A day or two later, after a charming walk across the St. Gothard Pass, we saw at Airolo the landslip which occurred in the spring and threatened the town and the railway station at the south entrance of the St. Gothard tunnel. It was caused, as has been the case with so many landslips, by the loosening of rock by the percolation of water. At the time of our visit several large portions of rock were considered dangerous, and were being removed piecemeal by blasting.

Later on we had a week at the Hotel Jungfrau, at the Eggishorn, surely one of the most attractive spots in the world and paid repeated visits to the curious little Marjelen See.
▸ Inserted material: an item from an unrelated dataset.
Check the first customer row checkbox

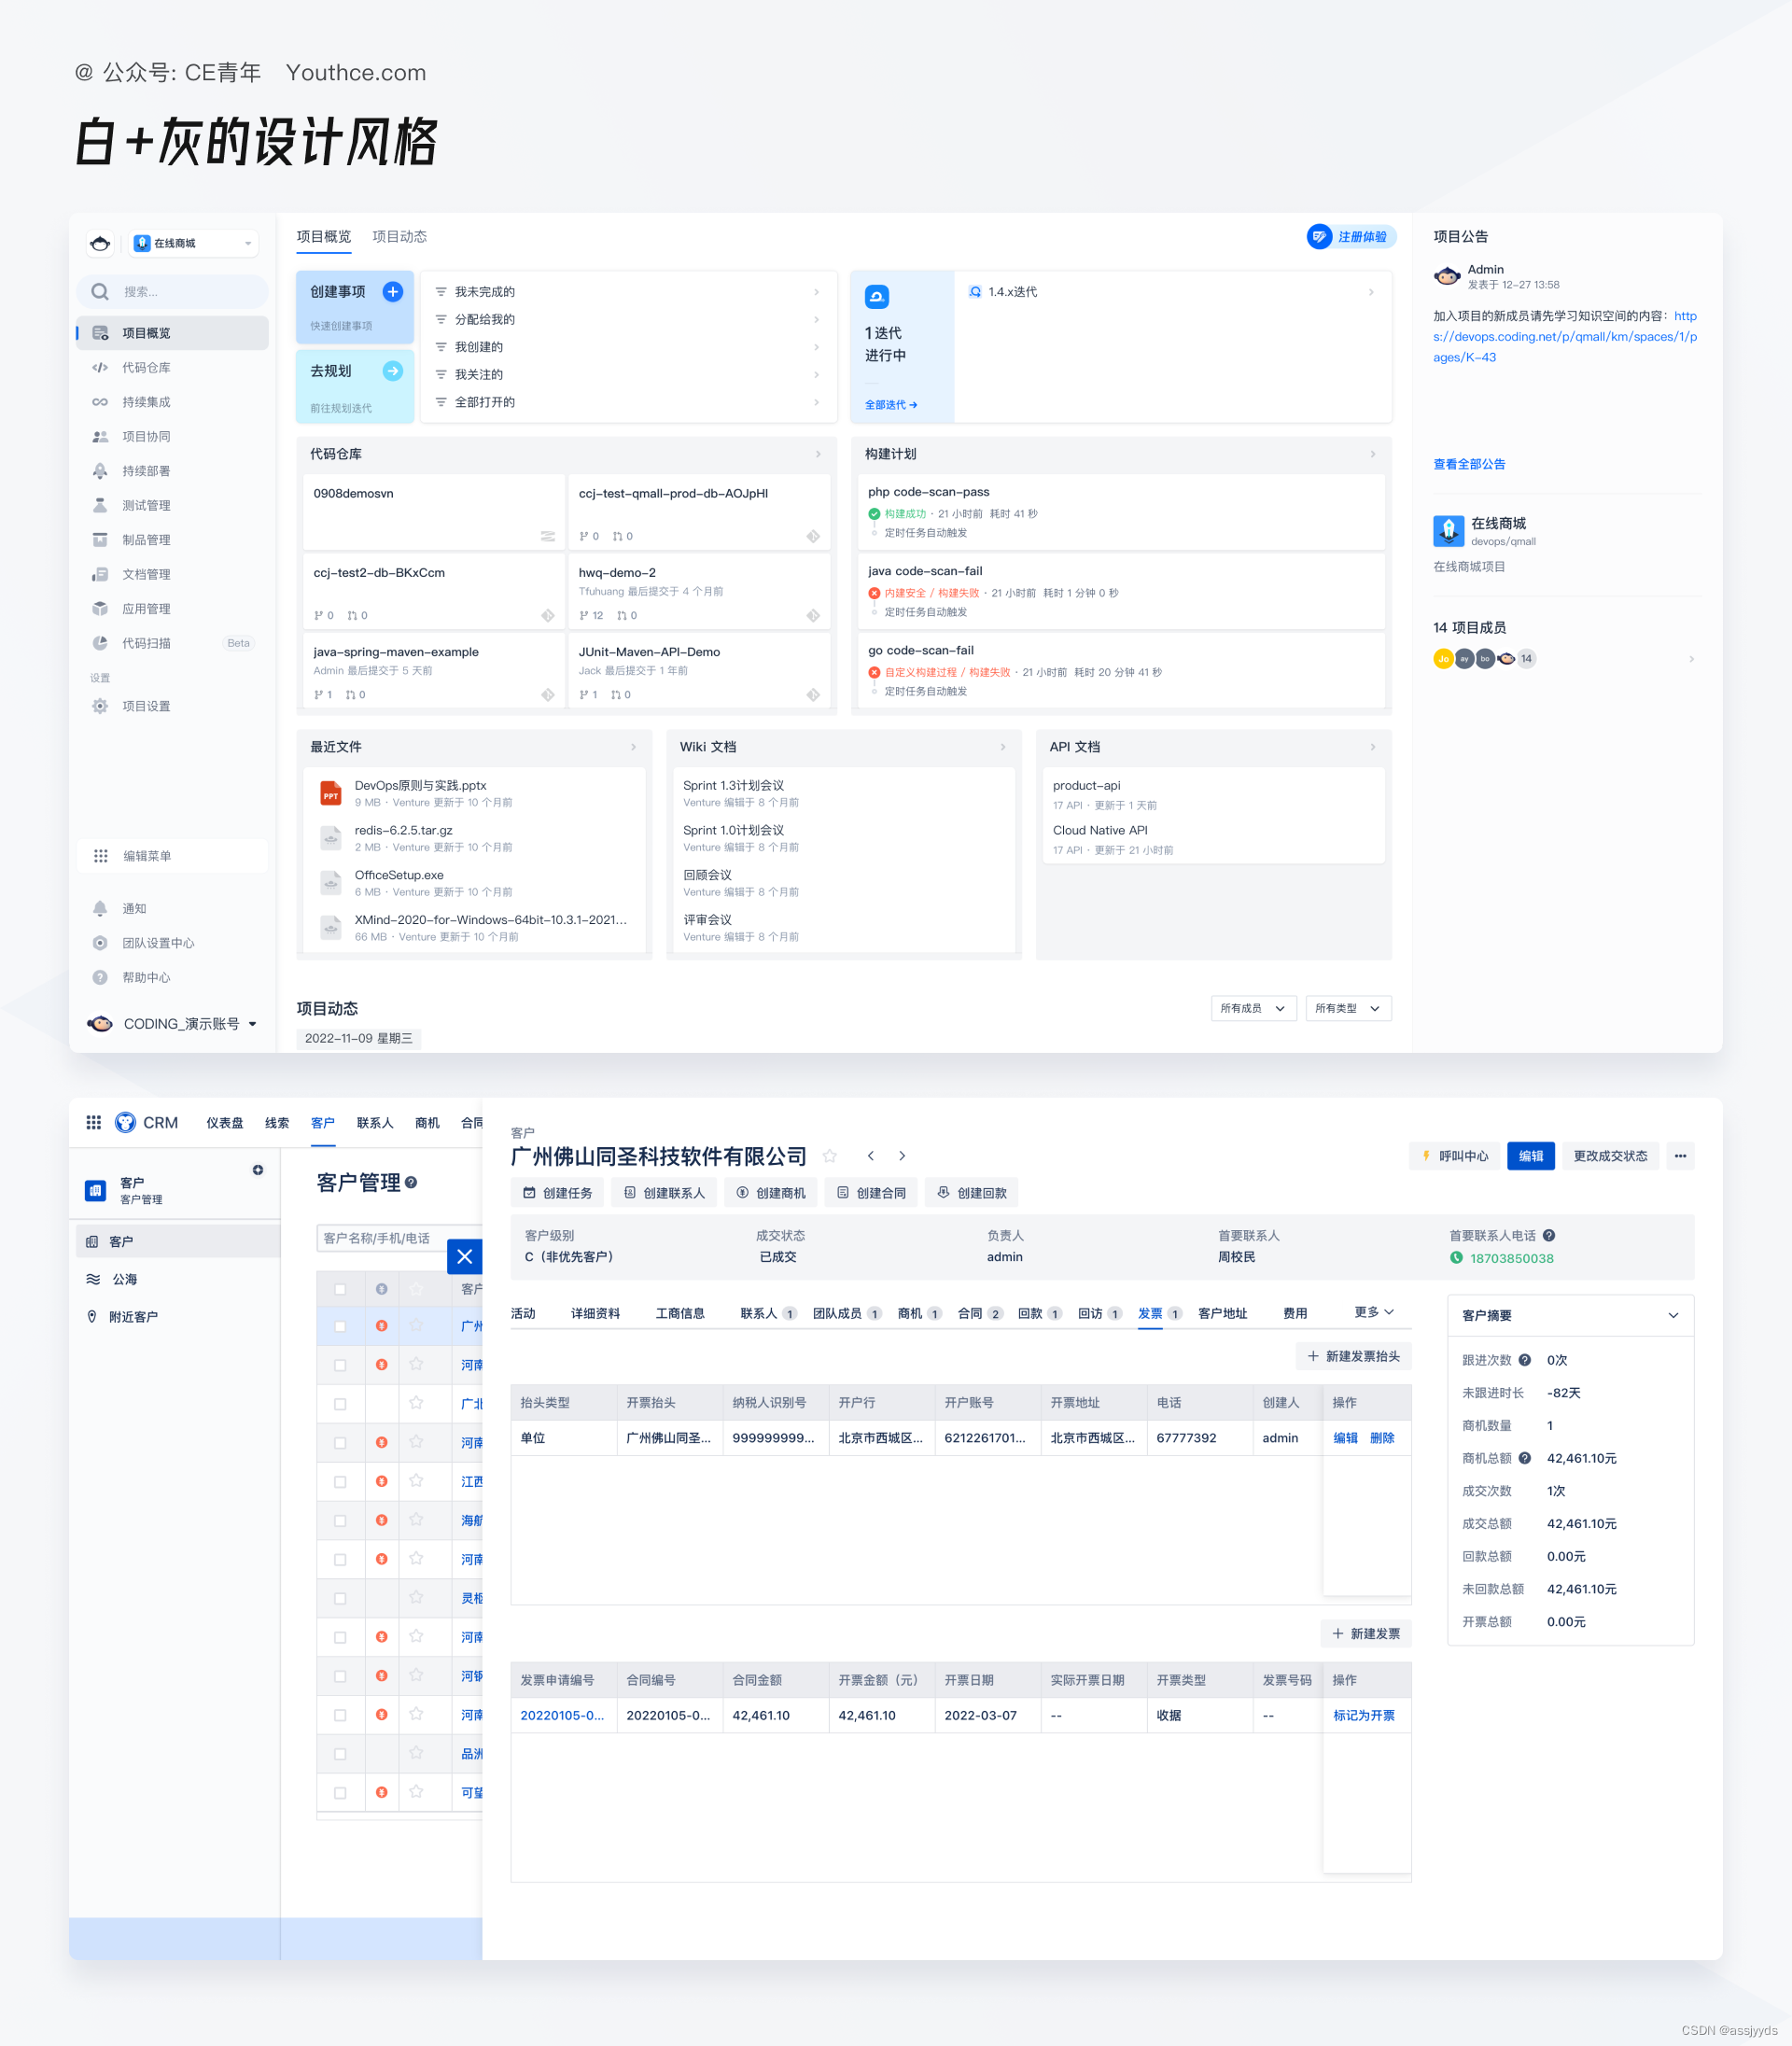[340, 1326]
This lake, as everybody knows, is situated in a small lateral valley adjoining the Great Aletsch Glacier, its waters are retained by the glacier ice. It used to fill its own little valley and overflow at its head, except occasionally when the water got an exit through or below the glacier ice. As this sometimes occurred suddenly and rapidly and caused damage below the tail of the glacier, a tunnel through the col into the adjacent Fiescher Thal has recently been constructed which partially drains the lake and will prevent it ever again rising to its former level. Masses of ice frequently detach themselves from the glacier and float about the lake as miniature icebergs. If the water drains off some are often stranded like those in the photo. The lake is interesting as having furnished a key to the Parallel Roads of Glen Roy, near Fort William, a curious series of old raised beaches formed apparently by a lake once held up by ice like the Marjelen See. It is specially interesting to Yorkshiremen at the present time, as Mr. Percy F. Kendall believes that he has discovered at Goathland and Grosmont traces of a similar glacial lake on a large scale, which was held up by a great glacier once occupying the bed of the North Sea, and which overflowed into the Vale of York by the valley through which the Pickering and Whitby ' railway passes.

We left the Eggishorn with much regret for the Zermatt district, and as the weather was cooler determined to try at any rate one Italian valley, so crossed the Théodule to Breuil in the Valtournanche, a charming spot and not yet spoilt like its Swiss rival on this side the pass. Here we had a glorious week till time bade us return. As we recrossed the Théodule it began to snow heavily, and it was evident the weather was breaking. At Visp we looked up the Rhone valley and wondered what they were doing at the Eggishorn ,up among the gathering clouds. We afterwards heard they had two feet of snow that day. We had not cleared out a day too soon.